Le patron de L’Œil du Sahel a donc lancé, en juin 2020, le mouvement « 10 millions de Nordistes » pour « promouvoir et défendre les intérêts du septentrion dans un esprit républicain ». Mais, selon ses détracteurs au pouvoir, cette démarche serait « contraire à la Constitution », susceptible de porter atteinte à « l’unité nationale » et constituerait un « dangereux instrument de tribalisme ». Bien que Guibaï Gatama affirme n’avoir jamais eu pour objectif de gêner l’appareil d’État, « 10 millions de Nordistes » a été déclaré illégal.

Proche de Paul-Louis Motaze

À la veille de l’élection présidentielle de 2018, Guibaï Gatama avait déjà inventé le concept d’ « observateur d’un jour ». Mais ce projet avait éveillé les soupçons. Le Grand-Nord étant un pilier du soutien à Paul Biya, certains militants de l’opposition avaient accusé son promoteur d’être un « manipulateur » agissant dans l’ombre pour le compte du camp au pouvoir.

L’intéressé botte en touche : l’opération s’est faite « en toute transparence » et a permis à de nombreux jeunes de s’impliquer en politique.

Autre accusation fréquente : le Grand-Nord serait, par essence, putschiste. Guibaï Gatama rejette, là aussi, ce qualificatif. « Cela fait partie de notre histoire, c’est vrai. Mais nous ne devons pas être cantonnés à cela. Nous ne sommes pas comme ceux qui ont choisi de recourir aux armes pour se défendre, et notre conviction est que ceux qui optent pour la violence armée doivent répondre de leurs actes devant la justice. Nous sommes attachés aux valeurs républicaines. De 1984 nous ne gardons aucune rancune ».

Guibaï Gatama sera-t-il un acteur de l’après-Biya ? Dans un contexte de guerre des clans, il est présenté comme un proche de Louis-Paul Motaze, le ministre de l’Économie, et de Manaouda Malachié, le ministre de la Santé, et ses détracteurs voient en son mouvement ainsi qu’en son journal des moyens de lutte et de communication entre les mains des élites nordistes. « Le Nord n’est pas un ensemble homogène, et Guibaï ne fait pas forcément l’unanimité », nuance une source.

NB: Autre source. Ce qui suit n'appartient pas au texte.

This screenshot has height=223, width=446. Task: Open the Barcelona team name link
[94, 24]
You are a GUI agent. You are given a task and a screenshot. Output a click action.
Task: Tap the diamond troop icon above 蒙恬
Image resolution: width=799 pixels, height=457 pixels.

« Aucune ligne de mon journal ne mentionne, par exemple, le mouvement “10 millions de citoyens” », souligne Gatama. « J’ai épousé une femme d’origine béti », indique-t-il, tout sourire, comme pour balayer les accusations de tribalisme dont il fait souvent l’objet. Il cite les spécialités du Centre, tels que l’okok et le kwem, que sa femme prépare souvent à la maison, comme ses plats préférés. Bien sûr derrière le lalo, mets traditionnel du Nord.

Féru de football, il fréquente à la fois le stade omnisports Ahmadou-Ahidjo, à Yaoundé, et le Roumdé Adjia, à Garoua, et soutient aussi bien le Coton Sport Football Club de Garoua que l’Union Sportive de Douala. S’il devait envisager un changement de carrière, il choisirait d’être enseignant. Lorsqu’on lui fait remarquer qu’au Cameroun les professeurs ont un statut précaire, l’ancien étudiant de l’université de Yaoundé répond : « Je ne lie pas ma profession à ce qui pourrait me rapporter de l’argent. Je n’ai jamais tenté de concours, dans ma vie. Le seul que j’ai passé est l’examen d’entrée en sixième ».